Reproduce the data in full, exactly.
□ □ □ □
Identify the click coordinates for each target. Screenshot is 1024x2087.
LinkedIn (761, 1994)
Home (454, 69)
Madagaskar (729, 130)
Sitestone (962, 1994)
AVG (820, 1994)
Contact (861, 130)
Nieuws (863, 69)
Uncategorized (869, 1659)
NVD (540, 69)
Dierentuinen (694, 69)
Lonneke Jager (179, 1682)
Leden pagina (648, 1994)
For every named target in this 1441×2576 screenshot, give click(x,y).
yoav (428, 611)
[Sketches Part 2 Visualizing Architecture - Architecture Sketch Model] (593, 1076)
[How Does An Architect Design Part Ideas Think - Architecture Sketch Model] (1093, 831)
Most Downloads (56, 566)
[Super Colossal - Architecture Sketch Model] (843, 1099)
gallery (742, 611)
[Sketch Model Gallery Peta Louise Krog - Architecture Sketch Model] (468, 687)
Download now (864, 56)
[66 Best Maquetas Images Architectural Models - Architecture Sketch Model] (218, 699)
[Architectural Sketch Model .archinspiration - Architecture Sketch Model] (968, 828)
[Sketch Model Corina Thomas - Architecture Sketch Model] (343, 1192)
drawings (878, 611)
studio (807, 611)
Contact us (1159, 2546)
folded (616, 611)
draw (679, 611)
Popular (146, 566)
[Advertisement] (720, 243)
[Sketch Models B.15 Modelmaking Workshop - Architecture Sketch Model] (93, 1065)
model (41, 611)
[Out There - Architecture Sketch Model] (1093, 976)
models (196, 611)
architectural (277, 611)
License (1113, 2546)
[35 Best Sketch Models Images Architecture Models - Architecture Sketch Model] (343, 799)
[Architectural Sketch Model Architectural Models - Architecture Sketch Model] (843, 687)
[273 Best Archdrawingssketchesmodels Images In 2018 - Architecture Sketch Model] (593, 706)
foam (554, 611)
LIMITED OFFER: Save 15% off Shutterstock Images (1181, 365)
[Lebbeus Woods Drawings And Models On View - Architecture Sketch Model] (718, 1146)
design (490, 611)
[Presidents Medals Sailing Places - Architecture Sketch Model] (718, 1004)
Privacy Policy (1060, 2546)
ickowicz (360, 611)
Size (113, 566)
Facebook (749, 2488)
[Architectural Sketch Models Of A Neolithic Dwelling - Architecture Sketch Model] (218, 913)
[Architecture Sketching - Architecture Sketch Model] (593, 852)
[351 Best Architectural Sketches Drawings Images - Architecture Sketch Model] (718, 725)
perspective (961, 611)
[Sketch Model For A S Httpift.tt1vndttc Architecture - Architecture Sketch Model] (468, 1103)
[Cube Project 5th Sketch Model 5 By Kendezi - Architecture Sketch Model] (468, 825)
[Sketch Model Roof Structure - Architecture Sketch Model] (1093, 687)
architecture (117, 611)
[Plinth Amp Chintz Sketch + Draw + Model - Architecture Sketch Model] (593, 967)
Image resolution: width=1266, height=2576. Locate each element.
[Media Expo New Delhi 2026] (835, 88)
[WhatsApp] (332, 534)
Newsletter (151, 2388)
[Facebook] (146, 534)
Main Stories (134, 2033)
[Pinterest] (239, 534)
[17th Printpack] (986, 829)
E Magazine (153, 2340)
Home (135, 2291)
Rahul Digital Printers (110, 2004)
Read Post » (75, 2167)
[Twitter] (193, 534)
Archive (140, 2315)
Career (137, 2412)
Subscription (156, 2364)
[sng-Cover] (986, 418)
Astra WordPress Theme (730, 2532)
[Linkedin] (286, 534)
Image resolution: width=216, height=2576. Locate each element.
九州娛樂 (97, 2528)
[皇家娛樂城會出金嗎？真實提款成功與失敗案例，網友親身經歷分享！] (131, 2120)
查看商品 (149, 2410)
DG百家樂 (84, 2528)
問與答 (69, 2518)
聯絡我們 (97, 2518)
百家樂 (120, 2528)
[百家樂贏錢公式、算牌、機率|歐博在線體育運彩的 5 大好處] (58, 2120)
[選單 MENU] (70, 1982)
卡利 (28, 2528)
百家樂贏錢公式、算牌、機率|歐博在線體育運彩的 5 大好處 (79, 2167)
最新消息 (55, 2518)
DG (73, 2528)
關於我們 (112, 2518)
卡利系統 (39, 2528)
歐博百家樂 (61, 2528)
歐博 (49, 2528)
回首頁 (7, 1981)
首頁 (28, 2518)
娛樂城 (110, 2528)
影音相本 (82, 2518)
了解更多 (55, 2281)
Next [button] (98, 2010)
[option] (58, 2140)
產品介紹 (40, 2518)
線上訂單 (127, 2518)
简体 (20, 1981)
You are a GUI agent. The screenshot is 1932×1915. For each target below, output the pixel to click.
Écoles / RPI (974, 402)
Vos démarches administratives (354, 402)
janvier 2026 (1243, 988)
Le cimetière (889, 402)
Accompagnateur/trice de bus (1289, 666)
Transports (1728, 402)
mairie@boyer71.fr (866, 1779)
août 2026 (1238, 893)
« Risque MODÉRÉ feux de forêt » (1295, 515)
□ □ □ □
_Exercise solution:_
Identify the click coordinates for each target. Screenshot is 1024x2087.
LinkedIn (761, 1994)
Home (454, 69)
Madagaskar (729, 130)
Sitestone (962, 1994)
AVG (820, 1994)
Contact (861, 130)
Nieuws (863, 69)
Uncategorized (869, 1659)
NVD (540, 69)
Dierentuinen (694, 69)
Lonneke Jager (179, 1682)
Leden pagina (648, 1994)
For every named target in this 1441×2576 screenshot, give click(x,y).
yoav (428, 611)
[Sketches Part 2 Visualizing Architecture - Architecture Sketch Model] (593, 1076)
[How Does An Architect Design Part Ideas Think - Architecture Sketch Model] (1093, 831)
Most Downloads (56, 566)
[Super Colossal - Architecture Sketch Model] (843, 1099)
gallery (742, 611)
[Sketch Model Gallery Peta Louise Krog - Architecture Sketch Model] (468, 687)
Download now (864, 56)
[66 Best Maquetas Images Architectural Models - Architecture Sketch Model] (218, 699)
[Architectural Sketch Model .archinspiration - Architecture Sketch Model] (968, 828)
[Sketch Model Corina Thomas - Architecture Sketch Model] (343, 1192)
drawings (878, 611)
studio (807, 611)
Contact us (1159, 2546)
folded (616, 611)
draw (679, 611)
Popular (146, 566)
[Advertisement] (720, 243)
[Sketch Models B.15 Modelmaking Workshop - Architecture Sketch Model] (93, 1065)
model (41, 611)
[Out There - Architecture Sketch Model] (1093, 976)
models (196, 611)
architectural (277, 611)
License (1113, 2546)
[35 Best Sketch Models Images Architecture Models - Architecture Sketch Model] (343, 799)
[Architectural Sketch Model Architectural Models - Architecture Sketch Model] (843, 687)
[273 Best Archdrawingssketchesmodels Images In 2018 - Architecture Sketch Model] (593, 706)
foam (554, 611)
LIMITED OFFER: Save 15% off Shutterstock Images (1181, 365)
[Lebbeus Woods Drawings And Models On View - Architecture Sketch Model] (718, 1146)
design (490, 611)
[Presidents Medals Sailing Places - Architecture Sketch Model] (718, 1004)
Privacy Policy (1060, 2546)
ickowicz (360, 611)
Size (113, 566)
Facebook (749, 2488)
[Architectural Sketch Models Of A Neolithic Dwelling - Architecture Sketch Model] (218, 913)
[Architecture Sketching - Architecture Sketch Model] (593, 852)
[351 Best Architectural Sketches Drawings Images - Architecture Sketch Model] (718, 725)
perspective (961, 611)
[Sketch Model For A S Httpift.tt1vndttc Architecture - Architecture Sketch Model] (468, 1103)
[Cube Project 5th Sketch Model 5 By Kendezi - Architecture Sketch Model] (468, 825)
[Sketch Model Roof Structure - Architecture Sketch Model] (1093, 687)
architecture (117, 611)
[Plinth Amp Chintz Sketch + Draw + Model - Architecture Sketch Model] (593, 967)
Image resolution: width=1266, height=2576. Locate each element.
[Media Expo New Delhi 2026] (835, 88)
[WhatsApp] (332, 534)
Newsletter (151, 2388)
[Facebook] (146, 534)
Main Stories (134, 2033)
[Pinterest] (239, 534)
[17th Printpack] (986, 829)
E Magazine (153, 2340)
Home (135, 2291)
Rahul Digital Printers (110, 2004)
Read Post » (75, 2167)
[Twitter] (193, 534)
Archive (140, 2315)
Career (137, 2412)
Subscription (156, 2364)
[sng-Cover] (986, 418)
Astra WordPress Theme (730, 2532)
[Linkedin] (286, 534)
Image resolution: width=216, height=2576. Locate each element.
九州娛樂 (97, 2528)
[皇家娛樂城會出金嗎？真實提款成功與失敗案例，網友親身經歷分享！] (131, 2120)
查看商品 (149, 2410)
DG百家樂 (84, 2528)
問與答 (69, 2518)
聯絡我們 (97, 2518)
百家樂 (120, 2528)
[百家樂贏錢公式、算牌、機率|歐博在線體育運彩的 5 大好處] (58, 2120)
[選單 MENU] (70, 1982)
卡利 (28, 2528)
百家樂贏錢公式、算牌、機率|歐博在線體育運彩的 5 大好處 (79, 2167)
最新消息 (55, 2518)
DG (73, 2528)
關於我們 (112, 2518)
卡利系統 (39, 2528)
歐博百家樂 (61, 2528)
歐博 (49, 2528)
回首頁 (7, 1981)
首頁 (28, 2518)
娛樂城 (110, 2528)
影音相本 (82, 2518)
了解更多 (55, 2281)
Next [button] (98, 2010)
[option] (58, 2140)
產品介紹 (40, 2518)
線上訂單 (127, 2518)
简体 (20, 1981)
You are a GUI agent. The screenshot is 1932×1915. For each target below, output the pixel to click.
Écoles / RPI (974, 402)
Vos démarches administratives (354, 402)
janvier 2026 (1243, 988)
Le cimetière (889, 402)
Accompagnateur/trice de bus (1289, 666)
Transports (1728, 402)
mairie@boyer71.fr (866, 1779)
août 2026 (1238, 893)
« Risque MODÉRÉ feux de forêt » (1295, 515)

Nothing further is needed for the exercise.